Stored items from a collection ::
[Start of section]
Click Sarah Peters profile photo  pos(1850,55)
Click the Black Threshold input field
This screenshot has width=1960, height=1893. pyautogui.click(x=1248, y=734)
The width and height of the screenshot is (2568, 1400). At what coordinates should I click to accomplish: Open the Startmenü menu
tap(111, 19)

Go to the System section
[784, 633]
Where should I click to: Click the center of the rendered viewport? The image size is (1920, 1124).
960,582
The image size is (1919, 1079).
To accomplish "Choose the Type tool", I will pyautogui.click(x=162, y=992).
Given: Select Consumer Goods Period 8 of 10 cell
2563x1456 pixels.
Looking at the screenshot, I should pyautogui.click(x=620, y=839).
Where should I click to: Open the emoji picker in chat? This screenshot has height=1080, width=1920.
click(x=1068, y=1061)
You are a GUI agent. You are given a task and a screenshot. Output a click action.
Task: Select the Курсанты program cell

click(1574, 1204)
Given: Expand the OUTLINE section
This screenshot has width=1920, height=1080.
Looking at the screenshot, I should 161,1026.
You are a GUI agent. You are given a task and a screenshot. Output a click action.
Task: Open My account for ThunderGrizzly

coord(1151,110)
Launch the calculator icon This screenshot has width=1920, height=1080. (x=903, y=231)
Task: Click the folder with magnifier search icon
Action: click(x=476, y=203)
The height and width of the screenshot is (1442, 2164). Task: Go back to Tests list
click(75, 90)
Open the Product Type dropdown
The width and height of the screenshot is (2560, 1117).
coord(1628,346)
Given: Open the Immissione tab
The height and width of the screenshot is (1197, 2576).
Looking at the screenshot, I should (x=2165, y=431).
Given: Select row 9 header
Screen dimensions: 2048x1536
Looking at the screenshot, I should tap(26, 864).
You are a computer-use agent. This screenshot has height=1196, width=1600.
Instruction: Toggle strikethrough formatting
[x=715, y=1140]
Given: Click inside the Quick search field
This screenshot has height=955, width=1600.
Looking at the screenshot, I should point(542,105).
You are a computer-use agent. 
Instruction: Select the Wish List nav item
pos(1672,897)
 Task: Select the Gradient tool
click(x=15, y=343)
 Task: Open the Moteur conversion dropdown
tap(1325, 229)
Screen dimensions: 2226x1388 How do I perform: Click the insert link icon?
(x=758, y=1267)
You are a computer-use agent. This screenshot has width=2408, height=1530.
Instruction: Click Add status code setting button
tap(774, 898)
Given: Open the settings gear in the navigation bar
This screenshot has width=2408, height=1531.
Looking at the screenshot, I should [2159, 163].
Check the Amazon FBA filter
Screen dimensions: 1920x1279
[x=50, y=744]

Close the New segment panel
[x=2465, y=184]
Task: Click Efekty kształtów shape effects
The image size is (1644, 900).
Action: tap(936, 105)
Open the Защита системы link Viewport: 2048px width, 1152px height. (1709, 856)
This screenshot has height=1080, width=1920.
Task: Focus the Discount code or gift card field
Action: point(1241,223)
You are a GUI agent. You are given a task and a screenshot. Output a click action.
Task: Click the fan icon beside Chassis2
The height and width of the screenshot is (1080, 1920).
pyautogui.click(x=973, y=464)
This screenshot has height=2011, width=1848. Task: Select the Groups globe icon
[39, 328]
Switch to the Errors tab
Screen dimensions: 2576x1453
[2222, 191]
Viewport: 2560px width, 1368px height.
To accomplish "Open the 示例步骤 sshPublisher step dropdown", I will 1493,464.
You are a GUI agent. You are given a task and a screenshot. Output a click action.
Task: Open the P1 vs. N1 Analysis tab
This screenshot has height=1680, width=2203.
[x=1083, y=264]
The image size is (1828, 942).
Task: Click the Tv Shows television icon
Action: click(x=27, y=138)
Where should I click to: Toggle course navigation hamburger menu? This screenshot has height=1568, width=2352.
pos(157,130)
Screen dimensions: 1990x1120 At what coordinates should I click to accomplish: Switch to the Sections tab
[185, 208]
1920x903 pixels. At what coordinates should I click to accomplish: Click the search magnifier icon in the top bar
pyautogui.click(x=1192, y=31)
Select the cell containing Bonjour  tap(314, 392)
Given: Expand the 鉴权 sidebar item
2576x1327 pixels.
[End of section]
TASK ITEM :: Return all entries exactly.

TASK RESPONSE ::
Click Sarah Peters profile photo  pos(1850,55)
Click the Black Threshold input field
This screenshot has width=1960, height=1893. pyautogui.click(x=1248, y=734)
The width and height of the screenshot is (2568, 1400). At what coordinates should I click to accomplish: Open the Startmenü menu
tap(111, 19)

Go to the System section
[784, 633]
Where should I click to: Click the center of the rendered viewport? The image size is (1920, 1124).
960,582
The image size is (1919, 1079).
To accomplish "Choose the Type tool", I will pyautogui.click(x=162, y=992).
Given: Select Consumer Goods Period 8 of 10 cell
2563x1456 pixels.
Looking at the screenshot, I should pyautogui.click(x=620, y=839).
Where should I click to: Open the emoji picker in chat? This screenshot has height=1080, width=1920.
click(x=1068, y=1061)
You are a GUI agent. You are given a task and a screenshot. Output a click action.
Task: Select the Курсанты program cell

click(1574, 1204)
Given: Expand the OUTLINE section
This screenshot has width=1920, height=1080.
Looking at the screenshot, I should 161,1026.
You are a GUI agent. You are given a task and a screenshot. Output a click action.
Task: Open My account for ThunderGrizzly

coord(1151,110)
Launch the calculator icon This screenshot has width=1920, height=1080. (x=903, y=231)
Task: Click the folder with magnifier search icon
Action: click(x=476, y=203)
The height and width of the screenshot is (1442, 2164). Task: Go back to Tests list
click(75, 90)
Open the Product Type dropdown
The width and height of the screenshot is (2560, 1117).
coord(1628,346)
Given: Open the Immissione tab
The height and width of the screenshot is (1197, 2576).
Looking at the screenshot, I should (x=2165, y=431).
Given: Select row 9 header
Screen dimensions: 2048x1536
Looking at the screenshot, I should tap(26, 864).
You are a computer-use agent. This screenshot has height=1196, width=1600.
Instruction: Toggle strikethrough formatting
[x=715, y=1140]
Given: Click inside the Quick search field
This screenshot has height=955, width=1600.
Looking at the screenshot, I should point(542,105).
You are a computer-use agent. 
Instruction: Select the Wish List nav item
pos(1672,897)
 Task: Select the Gradient tool
click(x=15, y=343)
 Task: Open the Moteur conversion dropdown
tap(1325, 229)
Screen dimensions: 2226x1388 How do I perform: Click the insert link icon?
(x=758, y=1267)
You are a computer-use agent. This screenshot has width=2408, height=1530.
Instruction: Click Add status code setting button
tap(774, 898)
Given: Open the settings gear in the navigation bar
This screenshot has width=2408, height=1531.
Looking at the screenshot, I should [2159, 163].
Check the Amazon FBA filter
Screen dimensions: 1920x1279
[x=50, y=744]

Close the New segment panel
[x=2465, y=184]
Task: Click Efekty kształtów shape effects
The image size is (1644, 900).
Action: tap(936, 105)
Open the Защита системы link Viewport: 2048px width, 1152px height. (1709, 856)
This screenshot has height=1080, width=1920.
Task: Focus the Discount code or gift card field
Action: point(1241,223)
You are a GUI agent. You are given a task and a screenshot. Output a click action.
Task: Click the fan icon beside Chassis2
The height and width of the screenshot is (1080, 1920).
pyautogui.click(x=973, y=464)
This screenshot has height=2011, width=1848. Task: Select the Groups globe icon
[39, 328]
Switch to the Errors tab
Screen dimensions: 2576x1453
[2222, 191]
Viewport: 2560px width, 1368px height.
To accomplish "Open the 示例步骤 sshPublisher step dropdown", I will 1493,464.
You are a GUI agent. You are given a task and a screenshot. Output a click action.
Task: Open the P1 vs. N1 Analysis tab
This screenshot has height=1680, width=2203.
[x=1083, y=264]
The image size is (1828, 942).
Task: Click the Tv Shows television icon
Action: click(x=27, y=138)
Where should I click to: Toggle course navigation hamburger menu? This screenshot has height=1568, width=2352.
pos(157,130)
Screen dimensions: 1990x1120 At what coordinates should I click to accomplish: Switch to the Sections tab
[185, 208]
1920x903 pixels. At what coordinates should I click to accomplish: Click the search magnifier icon in the top bar
pyautogui.click(x=1192, y=31)
Select the cell containing Bonjour  tap(314, 392)
Given: Expand the 鉴权 sidebar item
2576x1327 pixels.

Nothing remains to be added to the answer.